● **WHAT TO WORK ON**:
Convert the records below into a JSON list of strings, one string per line and blank lines omitted.

● **RECORDS**:

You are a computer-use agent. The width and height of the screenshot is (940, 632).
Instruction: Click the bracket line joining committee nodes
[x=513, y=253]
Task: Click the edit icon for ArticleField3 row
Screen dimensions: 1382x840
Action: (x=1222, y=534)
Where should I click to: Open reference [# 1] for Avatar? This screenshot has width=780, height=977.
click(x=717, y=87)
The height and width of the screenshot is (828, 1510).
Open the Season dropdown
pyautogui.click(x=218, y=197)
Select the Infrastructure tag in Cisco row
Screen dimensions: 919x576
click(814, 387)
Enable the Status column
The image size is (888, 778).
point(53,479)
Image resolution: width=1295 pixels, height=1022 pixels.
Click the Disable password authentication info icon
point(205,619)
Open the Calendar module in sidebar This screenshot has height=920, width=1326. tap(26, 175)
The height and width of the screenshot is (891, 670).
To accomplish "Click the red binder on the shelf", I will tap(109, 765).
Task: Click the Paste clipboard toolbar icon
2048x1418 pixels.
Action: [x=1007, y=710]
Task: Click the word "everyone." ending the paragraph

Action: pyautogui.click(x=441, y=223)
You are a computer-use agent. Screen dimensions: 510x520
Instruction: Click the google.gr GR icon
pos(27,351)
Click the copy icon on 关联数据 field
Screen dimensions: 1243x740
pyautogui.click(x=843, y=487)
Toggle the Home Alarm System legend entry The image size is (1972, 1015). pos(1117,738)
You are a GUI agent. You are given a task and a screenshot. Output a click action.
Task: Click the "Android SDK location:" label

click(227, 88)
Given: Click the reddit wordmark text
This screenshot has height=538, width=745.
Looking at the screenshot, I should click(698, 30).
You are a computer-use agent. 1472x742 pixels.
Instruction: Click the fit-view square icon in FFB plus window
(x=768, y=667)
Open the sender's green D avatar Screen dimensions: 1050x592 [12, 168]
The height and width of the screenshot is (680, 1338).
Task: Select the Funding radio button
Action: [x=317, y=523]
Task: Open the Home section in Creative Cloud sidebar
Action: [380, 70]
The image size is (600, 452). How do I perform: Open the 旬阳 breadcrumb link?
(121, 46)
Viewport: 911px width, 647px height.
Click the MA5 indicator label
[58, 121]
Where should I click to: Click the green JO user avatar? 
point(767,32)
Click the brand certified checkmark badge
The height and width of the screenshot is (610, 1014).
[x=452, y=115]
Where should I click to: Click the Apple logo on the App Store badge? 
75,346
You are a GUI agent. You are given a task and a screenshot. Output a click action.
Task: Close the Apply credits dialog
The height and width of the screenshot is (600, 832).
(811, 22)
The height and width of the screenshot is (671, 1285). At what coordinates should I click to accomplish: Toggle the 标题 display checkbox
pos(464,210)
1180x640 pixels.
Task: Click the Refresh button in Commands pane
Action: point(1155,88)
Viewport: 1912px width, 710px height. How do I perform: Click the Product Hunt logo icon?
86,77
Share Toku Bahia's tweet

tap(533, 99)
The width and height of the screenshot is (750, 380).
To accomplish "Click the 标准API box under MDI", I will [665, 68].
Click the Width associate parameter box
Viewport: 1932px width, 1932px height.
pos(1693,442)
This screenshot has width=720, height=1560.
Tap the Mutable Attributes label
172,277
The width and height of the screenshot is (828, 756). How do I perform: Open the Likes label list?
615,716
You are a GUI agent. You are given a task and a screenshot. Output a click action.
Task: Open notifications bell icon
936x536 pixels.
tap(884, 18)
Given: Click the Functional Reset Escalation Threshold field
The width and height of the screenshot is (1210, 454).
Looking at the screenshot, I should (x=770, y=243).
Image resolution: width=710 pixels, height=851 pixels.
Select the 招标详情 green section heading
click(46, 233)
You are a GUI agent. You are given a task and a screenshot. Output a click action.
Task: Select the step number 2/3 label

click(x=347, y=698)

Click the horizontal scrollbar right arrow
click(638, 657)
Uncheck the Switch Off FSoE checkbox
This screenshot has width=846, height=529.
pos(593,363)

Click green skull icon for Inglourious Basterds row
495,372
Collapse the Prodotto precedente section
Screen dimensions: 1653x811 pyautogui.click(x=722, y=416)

● **FINISHED ANSWER**:
[
  "You are a computer-use agent. The width and height of the screenshot is (940, 632).",
  "Instruction: Click the bracket line joining committee nodes",
  "[x=513, y=253]",
  "Task: Click the edit icon for ArticleField3 row",
  "Screen dimensions: 1382x840",
  "Action: (x=1222, y=534)",
  "Where should I click to: Open reference [# 1] for Avatar? This screenshot has width=780, height=977.",
  "click(x=717, y=87)",
  "The height and width of the screenshot is (828, 1510).",
  "Open the Season dropdown",
  "pyautogui.click(x=218, y=197)",
  "Select the Infrastructure tag in Cisco row",
  "Screen dimensions: 919x576",
  "click(814, 387)",
  "Enable the Status column",
  "The image size is (888, 778).",
  "point(53,479)",
  "Image resolution: width=1295 pixels, height=1022 pixels.",
  "Click the Disable password authentication info icon",
  "point(205,619)",
  "Open the Calendar module in sidebar This screenshot has height=920, width=1326. tap(26, 175)",
  "The height and width of the screenshot is (891, 670).",
  "To accomplish \"Click the red binder on the shelf\", I will tap(109, 765).",
  "Task: Click the Paste clipboard toolbar icon",
  "2048x1418 pixels.",
  "Action: [x=1007, y=710]",
  "Task: Click the word \"everyone.\" ending the paragraph",
  "Action: pyautogui.click(x=441, y=223)",
  "You are a computer-use agent. Screen dimensions: 510x520",
  "Instruction: Click the google.gr GR icon",
  "pos(27,351)",
  "Click the copy icon on 关联数据 field",
  "Screen dimensions: 1243x740",
  "pyautogui.click(x=843, y=487)",
  "Toggle the Home Alarm System legend entry The image size is (1972, 1015). pos(1117,738)",
  "You are a GUI agent. You are given a task and a screenshot. Output a click action.",
  "Task: Click the \"Android SDK location:\" label",
  "click(227, 88)",
  "Given: Click the reddit wordmark text",
  "This screenshot has height=538, width=745.",
  "Looking at the screenshot, I should click(698, 30).",
  "You are a computer-use agent. 1472x742 pixels.",
  "Instruction: Click the fit-view square icon in FFB plus window",
  "(x=768, y=667)",
  "Open the sender's green D avatar Screen dimensions: 1050x592 [12, 168]",
  "The height and width of the screenshot is (680, 1338).",
  "Task: Select the Funding radio button",
  "Action: [x=317, y=523]",
  "Task: Open the Home section in Creative Cloud sidebar",
  "Action: [380, 70]",
  "The image size is (600, 452). How do I perform: Open the 旬阳 breadcrumb link?",
  "(121, 46)",
  "Viewport: 911px width, 647px height.",
  "Click the MA5 indicator label",
  "[58, 121]",
  "Where should I click to: Click the green JO user avatar? ",
  "point(767,32)",
  "Click the brand certified checkmark badge",
  "The height and width of the screenshot is (610, 1014).",
  "[x=452, y=115]",
  "Where should I click to: Click the Apple logo on the App Store badge? ",
  "75,346",
  "You are a GUI agent. You are given a task and a screenshot. Output a click action.",
  "Task: Close the Apply credits dialog",
  "The height and width of the screenshot is (600, 832).",
  "(811, 22)",
  "The height and width of the screenshot is (671, 1285). At what coordinates should I click to accomplish: Toggle the 标题 display checkbox",
  "pos(464,210)",
  "1180x640 pixels.",
  "Task: Click the Refresh button in Commands pane",
  "Action: point(1155,88)",
  "Viewport: 1912px width, 710px height. How do I perform: Click the Product Hunt logo icon?",
  "86,77",
  "Share Toku Bahia's tweet",
  "tap(533, 99)",
  "The width and height of the screenshot is (750, 380).",
  "To accomplish \"Click the 标准API box under MDI\", I will [665, 68].",
  "Click the Width associate parameter box",
  "Viewport: 1932px width, 1932px height.",
  "pos(1693,442)",
  "This screenshot has width=720, height=1560.",
  "Tap the Mutable Attributes label",
  "172,277",
  "The width and height of the screenshot is (828, 756). How do I perform: Open the Likes label list?",
  "615,716",
  "You are a GUI agent. You are given a task and a screenshot. Output a click action.",
  "Task: Open notifications bell icon",
  "936x536 pixels.",
  "tap(884, 18)",
  "Given: Click the Functional Reset Escalation Threshold field",
  "The width and height of the screenshot is (1210, 454).",
  "Looking at the screenshot, I should (x=770, y=243).",
  "Image resolution: width=710 pixels, height=851 pixels.",
  "Select the 招标详情 green section heading",
  "click(46, 233)",
  "You are a GUI agent. You are given a task and a screenshot. Output a click action.",
  "Task: Select the step number 2/3 label",
  "click(x=347, y=698)",
  "Click the horizontal scrollbar right arrow",
  "click(638, 657)",
  "Uncheck the Switch Off FSoE checkbox",
  "This screenshot has width=846, height=529.",
  "pos(593,363)",
  "Click green skull icon for Inglourious Basterds row",
  "495,372",
  "Collapse the Prodotto precedente section",
  "Screen dimensions: 1653x811 pyautogui.click(x=722, y=416)"
]